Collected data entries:

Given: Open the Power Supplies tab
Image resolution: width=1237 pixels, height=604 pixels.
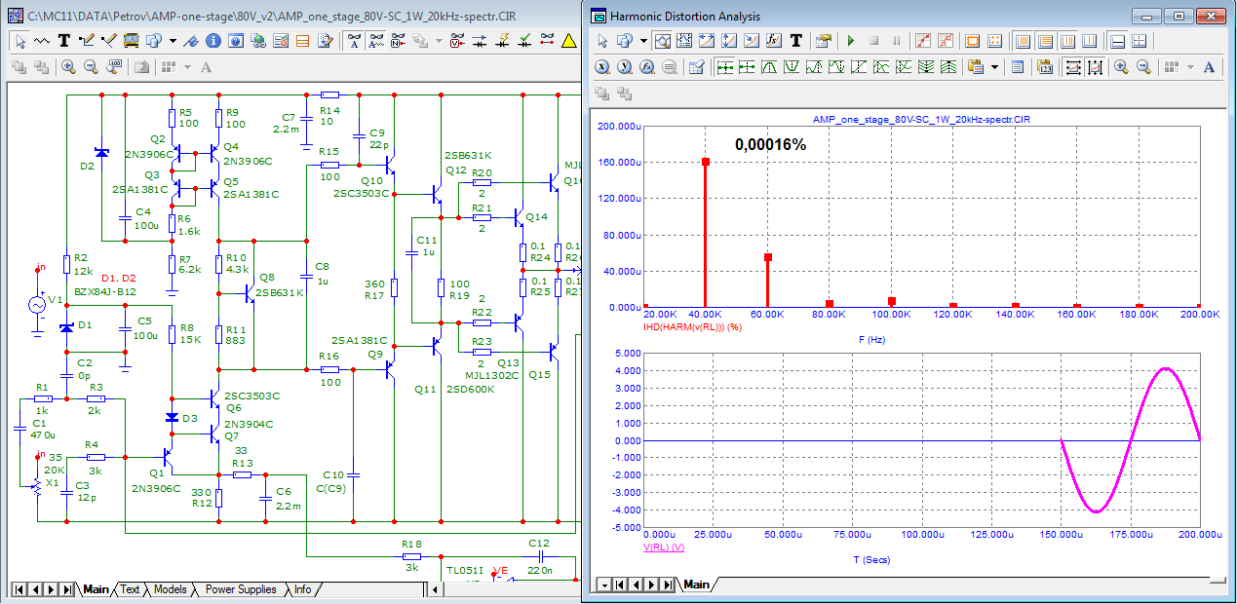Looking at the screenshot, I should point(240,589).
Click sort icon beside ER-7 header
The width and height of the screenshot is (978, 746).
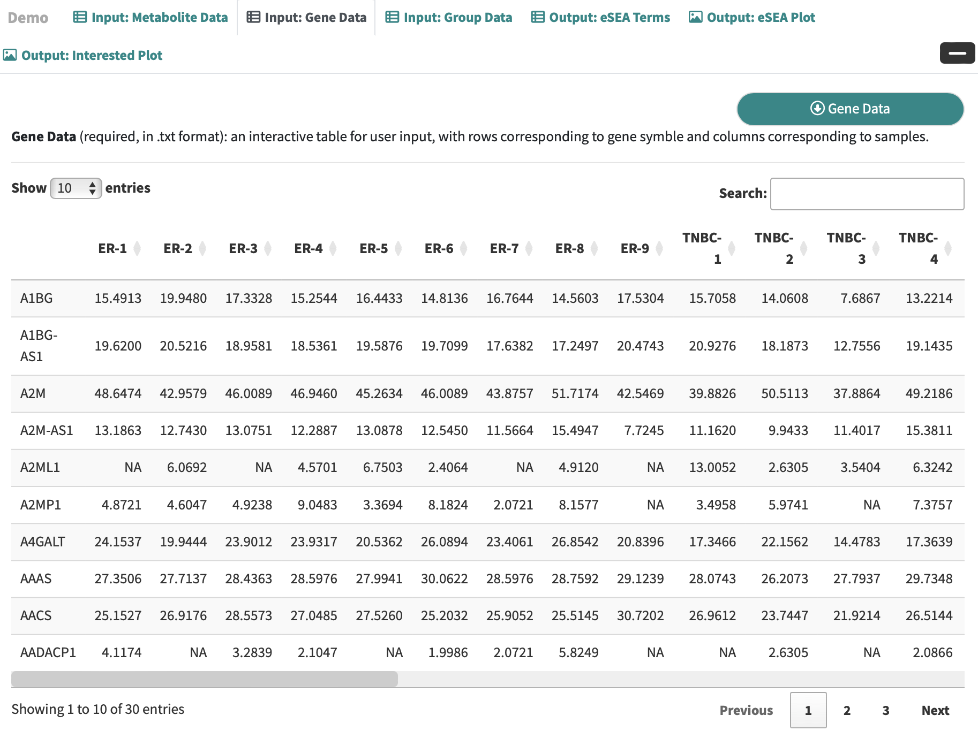click(529, 248)
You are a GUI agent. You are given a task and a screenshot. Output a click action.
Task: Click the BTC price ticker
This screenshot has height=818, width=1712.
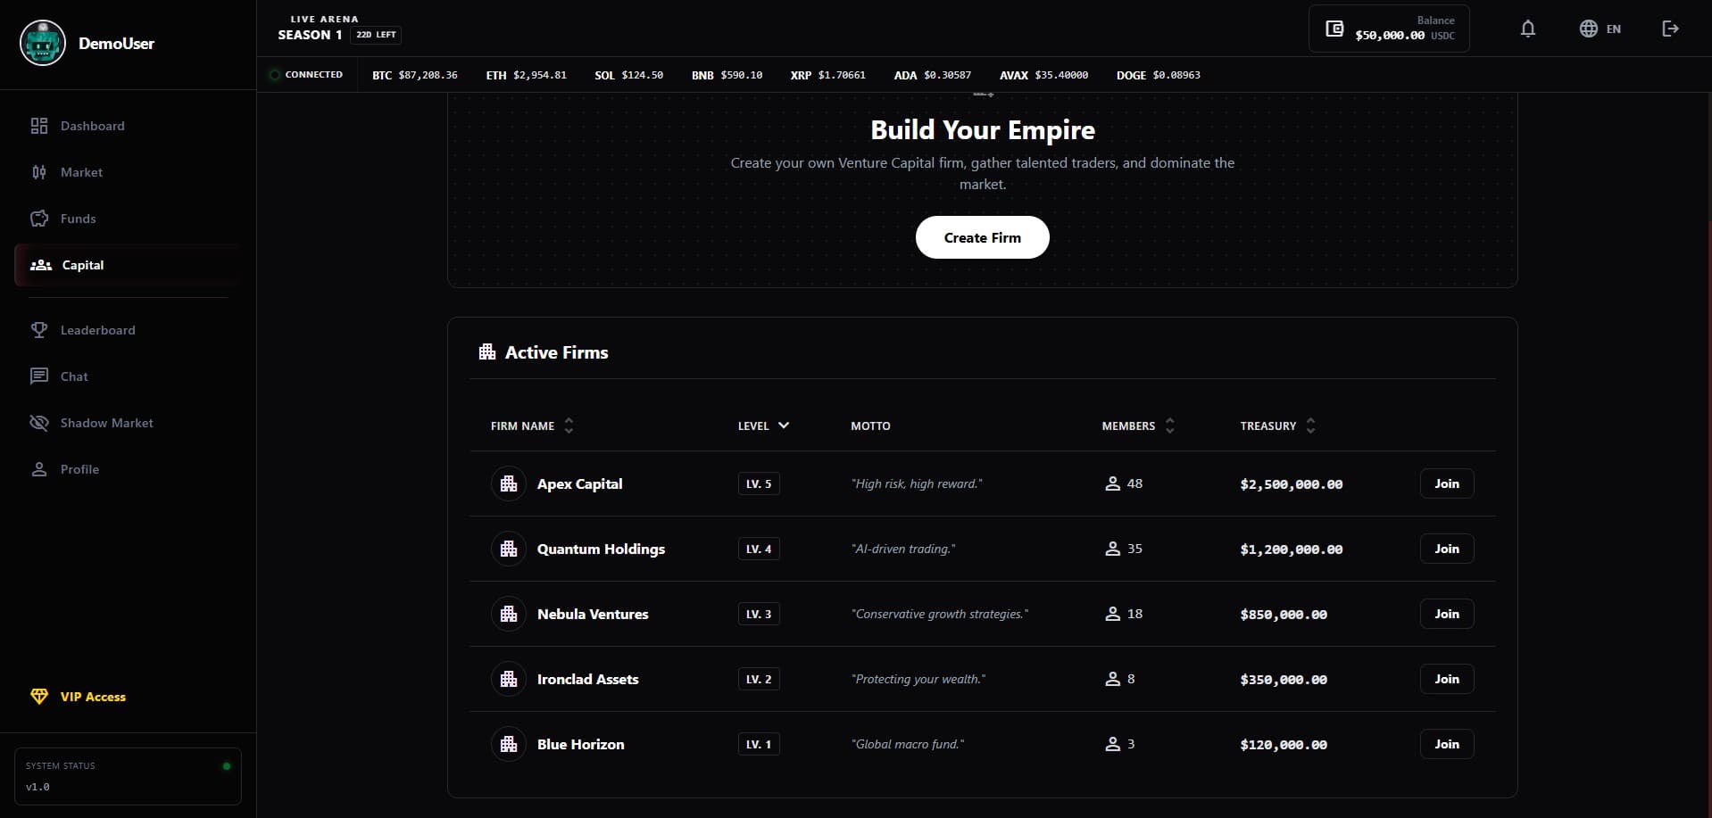point(414,75)
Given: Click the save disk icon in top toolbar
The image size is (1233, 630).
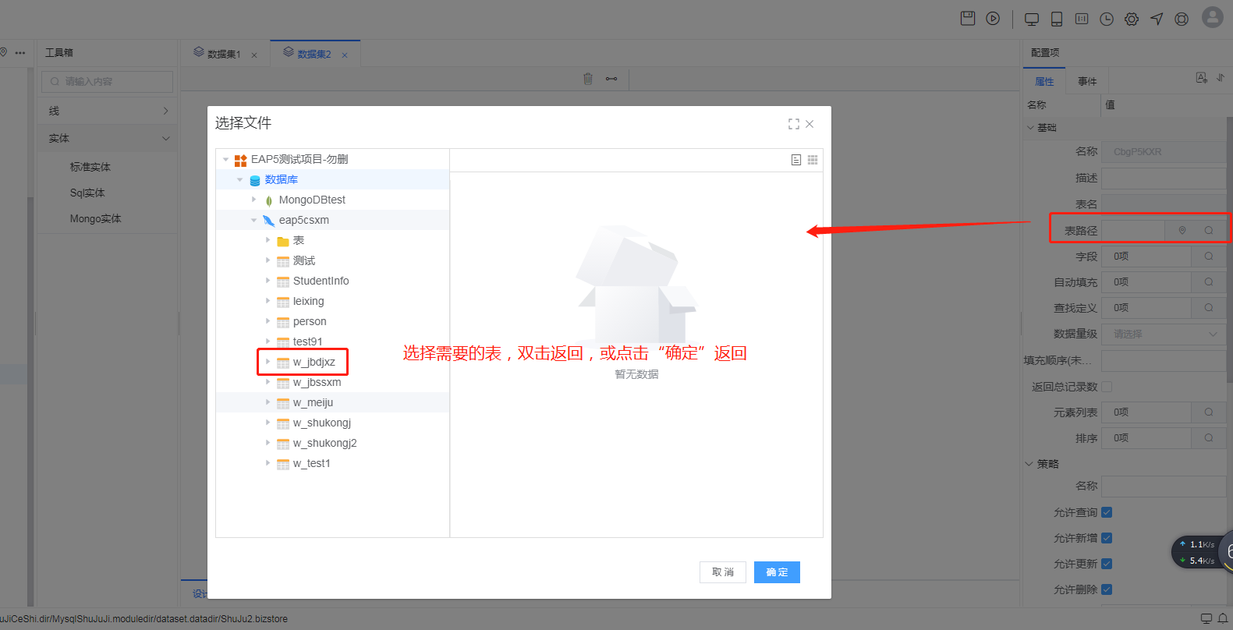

What the task asks
Tell how many lines in the entries above include the string "icon", and write nothing but the number.

Exercise response
2